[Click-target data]
□ □ □ □
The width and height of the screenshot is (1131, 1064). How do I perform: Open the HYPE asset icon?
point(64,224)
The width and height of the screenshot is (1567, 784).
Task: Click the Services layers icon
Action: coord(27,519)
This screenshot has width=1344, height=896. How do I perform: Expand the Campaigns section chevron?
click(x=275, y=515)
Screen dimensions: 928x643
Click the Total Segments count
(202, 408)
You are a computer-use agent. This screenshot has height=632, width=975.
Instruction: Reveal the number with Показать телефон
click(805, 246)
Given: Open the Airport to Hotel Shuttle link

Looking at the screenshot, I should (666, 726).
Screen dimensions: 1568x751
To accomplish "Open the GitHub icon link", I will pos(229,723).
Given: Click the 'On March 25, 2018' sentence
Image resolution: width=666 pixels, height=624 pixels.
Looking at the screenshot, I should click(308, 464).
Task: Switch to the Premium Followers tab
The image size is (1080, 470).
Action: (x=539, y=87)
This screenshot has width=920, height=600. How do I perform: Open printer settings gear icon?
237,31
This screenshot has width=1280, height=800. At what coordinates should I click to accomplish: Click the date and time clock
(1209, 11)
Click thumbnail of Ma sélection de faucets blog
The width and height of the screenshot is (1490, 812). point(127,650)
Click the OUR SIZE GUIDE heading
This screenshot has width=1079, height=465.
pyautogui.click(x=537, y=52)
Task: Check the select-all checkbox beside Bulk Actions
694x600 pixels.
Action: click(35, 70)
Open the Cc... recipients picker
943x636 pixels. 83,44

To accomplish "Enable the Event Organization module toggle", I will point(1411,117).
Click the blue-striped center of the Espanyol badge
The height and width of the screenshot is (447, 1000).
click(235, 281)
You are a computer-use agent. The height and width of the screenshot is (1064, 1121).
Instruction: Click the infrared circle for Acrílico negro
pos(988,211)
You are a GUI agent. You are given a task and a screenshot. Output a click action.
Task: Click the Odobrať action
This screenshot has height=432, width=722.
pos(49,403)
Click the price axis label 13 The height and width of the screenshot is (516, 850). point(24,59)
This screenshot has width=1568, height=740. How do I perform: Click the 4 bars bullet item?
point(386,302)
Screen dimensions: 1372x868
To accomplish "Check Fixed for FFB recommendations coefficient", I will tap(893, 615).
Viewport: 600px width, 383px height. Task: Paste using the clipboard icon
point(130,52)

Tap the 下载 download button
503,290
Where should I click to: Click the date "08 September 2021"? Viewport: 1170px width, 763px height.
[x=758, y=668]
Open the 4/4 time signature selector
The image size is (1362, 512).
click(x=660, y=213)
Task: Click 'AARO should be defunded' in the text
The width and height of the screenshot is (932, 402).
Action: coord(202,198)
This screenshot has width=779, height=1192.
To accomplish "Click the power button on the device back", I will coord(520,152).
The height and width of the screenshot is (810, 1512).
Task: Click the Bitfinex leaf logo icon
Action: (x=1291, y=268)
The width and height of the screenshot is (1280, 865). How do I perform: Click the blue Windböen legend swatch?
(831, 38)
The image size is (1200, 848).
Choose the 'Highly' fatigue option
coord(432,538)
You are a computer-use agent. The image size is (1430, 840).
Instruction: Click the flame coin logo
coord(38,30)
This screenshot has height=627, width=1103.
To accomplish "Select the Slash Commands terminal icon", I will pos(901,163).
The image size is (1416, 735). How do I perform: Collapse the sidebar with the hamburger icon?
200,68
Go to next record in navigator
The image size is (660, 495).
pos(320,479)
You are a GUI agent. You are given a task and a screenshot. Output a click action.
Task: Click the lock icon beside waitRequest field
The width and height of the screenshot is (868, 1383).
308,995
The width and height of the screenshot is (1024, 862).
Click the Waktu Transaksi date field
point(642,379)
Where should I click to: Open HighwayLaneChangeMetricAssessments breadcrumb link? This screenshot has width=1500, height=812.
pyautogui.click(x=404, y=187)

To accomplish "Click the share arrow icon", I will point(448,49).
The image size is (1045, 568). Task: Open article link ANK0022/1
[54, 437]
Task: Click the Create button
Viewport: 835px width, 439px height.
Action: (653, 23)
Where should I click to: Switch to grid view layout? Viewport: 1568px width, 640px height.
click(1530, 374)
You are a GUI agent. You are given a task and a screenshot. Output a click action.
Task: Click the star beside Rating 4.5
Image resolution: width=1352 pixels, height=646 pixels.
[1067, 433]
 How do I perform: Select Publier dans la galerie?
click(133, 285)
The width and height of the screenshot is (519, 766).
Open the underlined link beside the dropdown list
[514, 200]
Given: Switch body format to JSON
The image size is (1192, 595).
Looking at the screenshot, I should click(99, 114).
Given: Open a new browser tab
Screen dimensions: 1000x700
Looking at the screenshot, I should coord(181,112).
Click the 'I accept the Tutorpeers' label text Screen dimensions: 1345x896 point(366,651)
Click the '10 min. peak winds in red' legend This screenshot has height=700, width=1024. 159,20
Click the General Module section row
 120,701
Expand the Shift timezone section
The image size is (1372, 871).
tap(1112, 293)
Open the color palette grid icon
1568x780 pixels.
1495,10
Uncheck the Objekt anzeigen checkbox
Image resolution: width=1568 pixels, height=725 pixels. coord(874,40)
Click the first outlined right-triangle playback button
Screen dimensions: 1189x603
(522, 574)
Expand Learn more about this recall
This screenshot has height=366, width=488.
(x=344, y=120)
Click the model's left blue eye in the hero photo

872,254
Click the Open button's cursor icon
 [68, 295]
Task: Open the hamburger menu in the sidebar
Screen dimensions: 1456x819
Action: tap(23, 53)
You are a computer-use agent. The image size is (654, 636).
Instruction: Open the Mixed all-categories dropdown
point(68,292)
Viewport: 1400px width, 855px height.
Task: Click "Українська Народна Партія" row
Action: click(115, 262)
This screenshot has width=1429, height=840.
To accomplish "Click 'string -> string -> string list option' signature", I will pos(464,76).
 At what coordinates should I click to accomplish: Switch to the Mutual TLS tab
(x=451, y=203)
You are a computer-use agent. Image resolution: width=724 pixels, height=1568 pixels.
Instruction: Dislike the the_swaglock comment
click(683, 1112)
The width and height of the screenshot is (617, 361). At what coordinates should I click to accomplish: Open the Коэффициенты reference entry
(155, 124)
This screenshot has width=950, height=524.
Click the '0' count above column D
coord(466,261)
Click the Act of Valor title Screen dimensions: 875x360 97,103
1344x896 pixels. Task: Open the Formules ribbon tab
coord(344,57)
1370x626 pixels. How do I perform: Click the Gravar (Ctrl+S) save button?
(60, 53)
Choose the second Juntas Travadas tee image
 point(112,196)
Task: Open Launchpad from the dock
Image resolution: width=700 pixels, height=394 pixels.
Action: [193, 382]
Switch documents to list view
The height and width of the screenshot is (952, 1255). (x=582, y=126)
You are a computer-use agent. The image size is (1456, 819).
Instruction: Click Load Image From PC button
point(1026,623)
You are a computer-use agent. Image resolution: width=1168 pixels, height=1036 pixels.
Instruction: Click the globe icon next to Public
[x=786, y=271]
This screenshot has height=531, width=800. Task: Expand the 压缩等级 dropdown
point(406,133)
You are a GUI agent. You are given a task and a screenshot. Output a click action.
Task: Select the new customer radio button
□ □ □ □
- _Exercise prompt_
Render every line of the records above as a JSON list of strings, one string per line, skipping blank lines.

- _Solution below_
[
  "The width and height of the screenshot is (1131, 1064). How do I perform: Open the HYPE asset icon?",
  "point(64,224)",
  "The width and height of the screenshot is (1567, 784).",
  "Task: Click the Services layers icon",
  "Action: coord(27,519)",
  "This screenshot has width=1344, height=896. How do I perform: Expand the Campaigns section chevron?",
  "click(x=275, y=515)",
  "Screen dimensions: 928x643",
  "Click the Total Segments count",
  "(202, 408)",
  "You are a computer-use agent. This screenshot has height=632, width=975.",
  "Instruction: Reveal the number with Показать телефон",
  "click(805, 246)",
  "Given: Open the Airport to Hotel Shuttle link",
  "Looking at the screenshot, I should (666, 726).",
  "Screen dimensions: 1568x751",
  "To accomplish \"Open the GitHub icon link\", I will pos(229,723).",
  "Given: Click the 'On March 25, 2018' sentence",
  "Image resolution: width=666 pixels, height=624 pixels.",
  "Looking at the screenshot, I should click(308, 464).",
  "Task: Switch to the Premium Followers tab",
  "The image size is (1080, 470).",
  "Action: (x=539, y=87)",
  "This screenshot has width=920, height=600. How do I perform: Open printer settings gear icon?",
  "237,31",
  "This screenshot has width=1280, height=800. At what coordinates should I click to accomplish: Click the date and time clock",
  "(1209, 11)",
  "Click thumbnail of Ma sélection de faucets blog",
  "The width and height of the screenshot is (1490, 812). point(127,650)",
  "Click the OUR SIZE GUIDE heading",
  "This screenshot has width=1079, height=465.",
  "pyautogui.click(x=537, y=52)",
  "Task: Check the select-all checkbox beside Bulk Actions",
  "694x600 pixels.",
  "Action: click(35, 70)",
  "Open the Cc... recipients picker",
  "943x636 pixels. 83,44",
  "To accomplish \"Enable the Event Organization module toggle\", I will point(1411,117).",
  "Click the blue-striped center of the Espanyol badge",
  "The height and width of the screenshot is (447, 1000).",
  "click(235, 281)",
  "You are a computer-use agent. The height and width of the screenshot is (1064, 1121).",
  "Instruction: Click the infrared circle for Acrílico negro",
  "pos(988,211)",
  "You are a GUI agent. You are given a task and a screenshot. Output a click action.",
  "Task: Click the Odobrať action",
  "This screenshot has height=432, width=722.",
  "pos(49,403)",
  "Click the price axis label 13 The height and width of the screenshot is (516, 850). point(24,59)",
  "This screenshot has width=1568, height=740. How do I perform: Click the 4 bars bullet item?",
  "point(386,302)",
  "Screen dimensions: 1372x868",
  "To accomplish \"Check Fixed for FFB recommendations coefficient\", I will tap(893, 615).",
  "Viewport: 600px width, 383px height. Task: Paste using the clipboard icon",
  "point(130,52)",
  "Tap the 下载 download button",
  "503,290",
  "Where should I click to: Click the date \"08 September 2021\"? Viewport: 1170px width, 763px height.",
  "[x=758, y=668]",
  "Open the 4/4 time signature selector",
  "The image size is (1362, 512).",
  "click(x=660, y=213)",
  "Task: Click 'AARO should be defunded' in the text",
  "The width and height of the screenshot is (932, 402).",
  "Action: coord(202,198)",
  "This screenshot has width=779, height=1192.",
  "To accomplish \"Click the power button on the device back\", I will coord(520,152).",
  "The height and width of the screenshot is (810, 1512).",
  "Task: Click the Bitfinex leaf logo icon",
  "Action: (x=1291, y=268)",
  "The width and height of the screenshot is (1280, 865). How do I perform: Click the blue Windböen legend swatch?",
  "(831, 38)",
  "The image size is (1200, 848).",
  "Choose the 'Highly' fatigue option",
  "coord(432,538)",
  "You are a computer-use agent. The image size is (1430, 840).",
  "Instruction: Click the flame coin logo",
  "coord(38,30)",
  "This screenshot has height=627, width=1103.",
  "To accomplish \"Select the Slash Commands terminal icon\", I will pos(901,163).",
  "The image size is (1416, 735). How do I perform: Collapse the sidebar with the hamburger icon?",
  "200,68",
  "Go to next record in navigator",
  "The image size is (660, 495).",
  "pos(320,479)",
  "You are a GUI agent. You are given a task and a screenshot. Output a click action.",
  "Task: Click the lock icon beside waitRequest field",
  "The width and height of the screenshot is (868, 1383).",
  "308,995",
  "The width and height of the screenshot is (1024, 862).",
  "Click the Waktu Transaksi date field",
  "point(642,379)",
  "Where should I click to: Open HighwayLaneChangeMetricAssessments breadcrumb link? This screenshot has width=1500, height=812.",
  "pyautogui.click(x=404, y=187)",
  "To accomplish \"Click the share arrow icon\", I will point(448,49).",
  "The image size is (1045, 568). Task: Open article link ANK0022/1",
  "[54, 437]",
  "Task: Click the Create button",
  "Viewport: 835px width, 439px height.",
  "Action: (653, 23)",
  "Where should I click to: Switch to grid view layout? Viewport: 1568px width, 640px height.",
  "click(1530, 374)",
  "You are a GUI agent. You are given a task and a screenshot. Output a click action.",
  "Task: Click the star beside Rating 4.5",
  "Image resolution: width=1352 pixels, height=646 pixels.",
  "[1067, 433]",
  " How do I perform: Select Publier dans la galerie?",
  "click(133, 285)",
  "The width and height of the screenshot is (519, 766).",
  "Open the underlined link beside the dropdown list",
  "[514, 200]",
  "Given: Switch body format to JSON",
  "The image size is (1192, 595).",
  "Looking at the screenshot, I should click(99, 114).",
  "Given: Open a new browser tab",
  "Screen dimensions: 1000x700",
  "Looking at the screenshot, I should coord(181,112).",
  "Click the 'I accept the Tutorpeers' label text Screen dimensions: 1345x896 point(366,651)",
  "Click the '10 min. peak winds in red' legend This screenshot has height=700, width=1024. 159,20",
  "Click the General Module section row",
  " 120,701",
  "Expand the Shift timezone section",
  "The image size is (1372, 871).",
  "tap(1112, 293)",
  "Open the color palette grid icon",
  "1568x780 pixels.",
  "1495,10",
  "Uncheck the Objekt anzeigen checkbox",
  "Image resolution: width=1568 pixels, height=725 pixels. coord(874,40)",
  "Click the first outlined right-triangle playback button",
  "Screen dimensions: 1189x603",
  "(522, 574)",
  "Expand Learn more about this recall",
  "This screenshot has height=366, width=488.",
  "(x=344, y=120)",
  "Click the model's left blue eye in the hero photo",
  "872,254",
  "Click the Open button's cursor icon",
  " [68, 295]",
  "Task: Open the hamburger menu in the sidebar",
  "Screen dimensions: 1456x819",
  "Action: tap(23, 53)",
  "You are a computer-use agent. The image size is (654, 636).",
  "Instruction: Open the Mixed all-categories dropdown",
  "point(68,292)",
  "Viewport: 1400px width, 855px height.",
  "Task: Click \"Українська Народна Партія\" row",
  "Action: click(115, 262)",
  "This screenshot has width=1429, height=840.",
  "To accomplish \"Click 'string -> string -> string list option' signature\", I will pos(464,76).",
  " At what coordinates should I click to accomplish: Switch to the Mutual TLS tab",
  "(x=451, y=203)",
  "You are a computer-use agent. Image resolution: width=724 pixels, height=1568 pixels.",
  "Instruction: Dislike the the_swaglock comment",
  "click(683, 1112)",
  "The width and height of the screenshot is (617, 361). At what coordinates should I click to accomplish: Open the Коэффициенты reference entry",
  "(155, 124)",
  "This screenshot has width=950, height=524.",
  "Click the '0' count above column D",
  "coord(466,261)",
  "Click the Act of Valor title Screen dimensions: 875x360 97,103",
  "1344x896 pixels. Task: Open the Formules ribbon tab",
  "coord(344,57)",
  "1370x626 pixels. How do I perform: Click the Gravar (Ctrl+S) save button?",
  "(60, 53)",
  "Choose the second Juntas Travadas tee image",
  " point(112,196)",
  "Task: Open Launchpad from the dock",
  "Image resolution: width=700 pixels, height=394 pixels.",
  "Action: [193, 382]",
  "Switch documents to list view",
  "The height and width of the screenshot is (952, 1255). (x=582, y=126)",
  "You are a computer-use agent. The image size is (1456, 819).",
  "Instruction: Click Load Image From PC button",
  "point(1026,623)",
  "You are a computer-use agent. Image resolution: width=1168 pixels, height=1036 pixels.",
  "Instruction: Click the globe icon next to Public",
  "[x=786, y=271]",
  "This screenshot has height=531, width=800. Task: Expand the 压缩等级 dropdown",
  "point(406,133)",
  "You are a GUI agent. You are given a task and a screenshot. Output a click action.",
  "Task: Select the new customer radio button"
]